#### [Problem description]
Could you set out every line of the records below as a JSON list of strings, one string per line, skipping blank lines and leaving the pictures out?

#### [Page and screen pointing data]
□ □ □
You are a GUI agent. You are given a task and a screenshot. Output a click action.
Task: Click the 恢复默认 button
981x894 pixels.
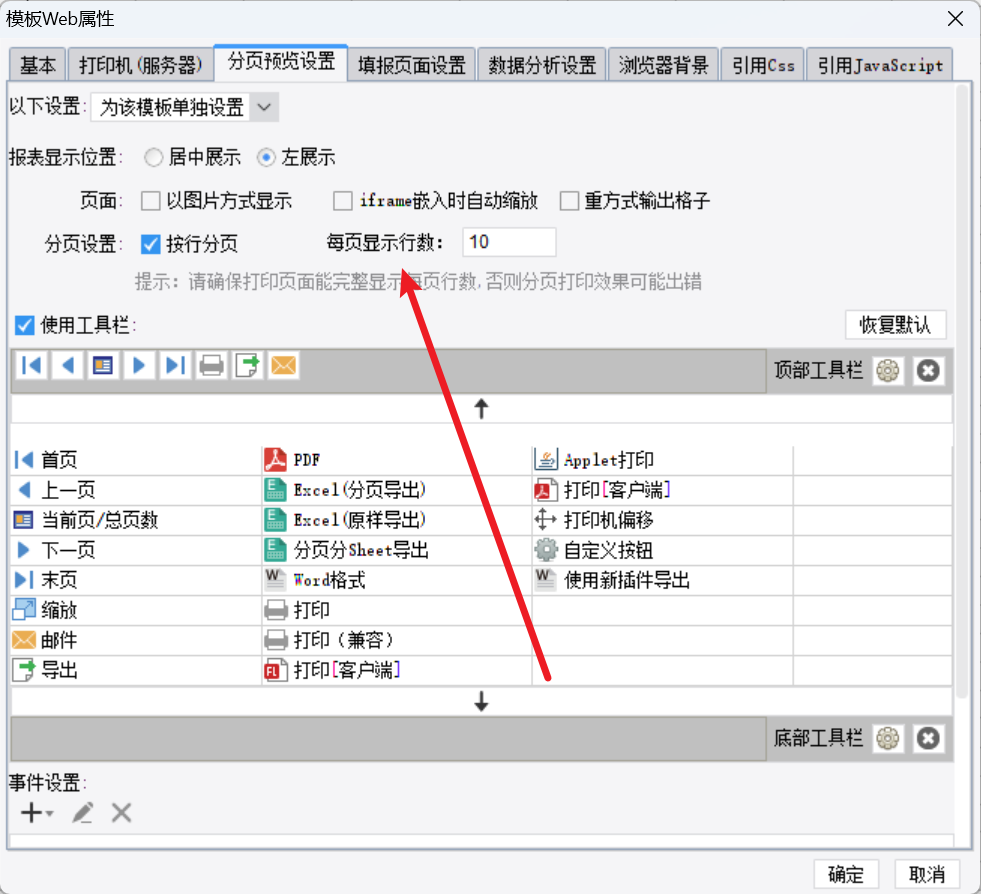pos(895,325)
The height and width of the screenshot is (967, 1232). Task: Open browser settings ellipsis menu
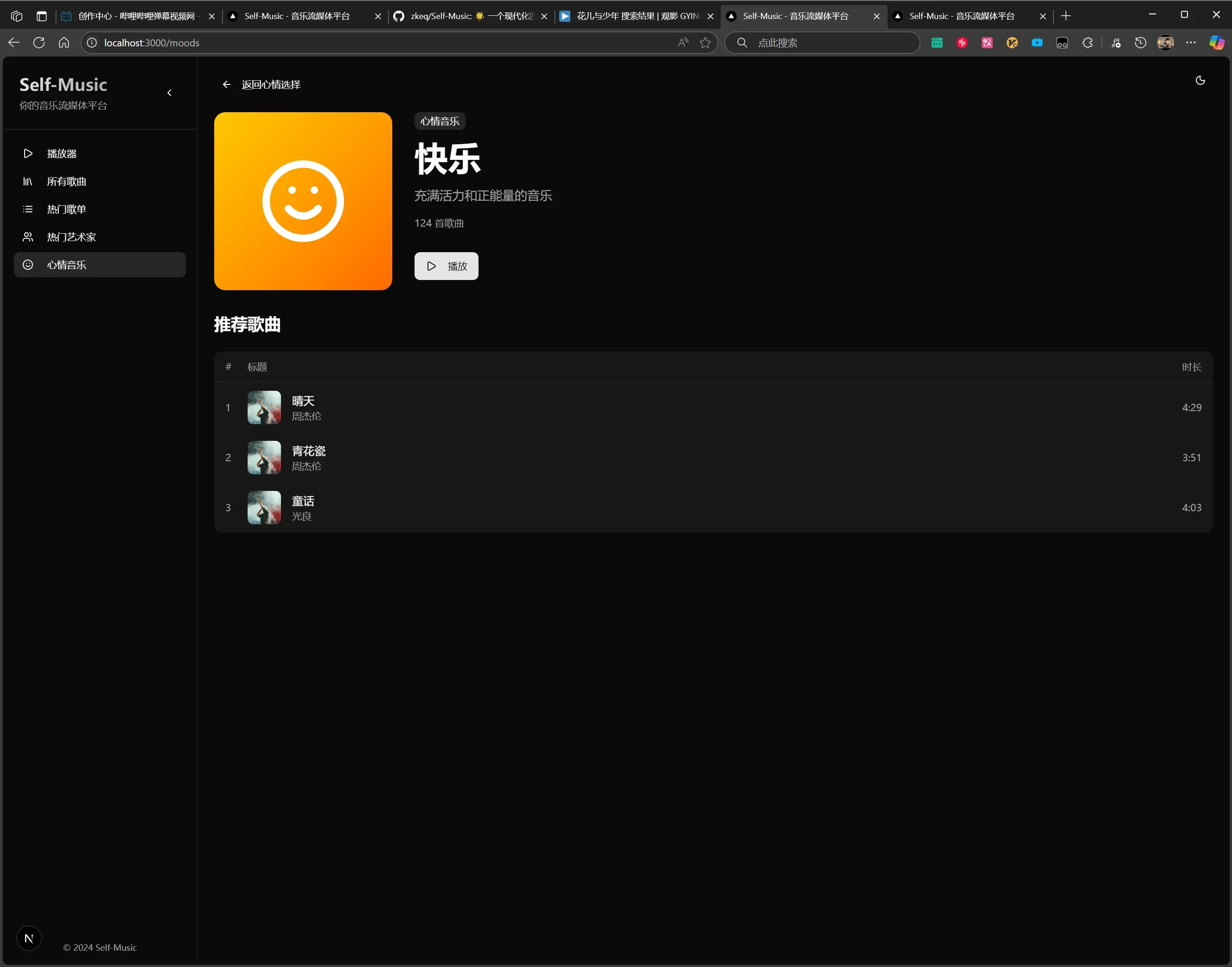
□ □ □
#### [Answer to the exercise]
[
  "You are a GUI agent. You are given a task and a screenshot. Output a click action.",
  "Task: Click the 恢复默认 button",
  "981x894 pixels.",
  "pos(895,325)",
  "The height and width of the screenshot is (967, 1232). Task: Open browser settings ellipsis menu"
]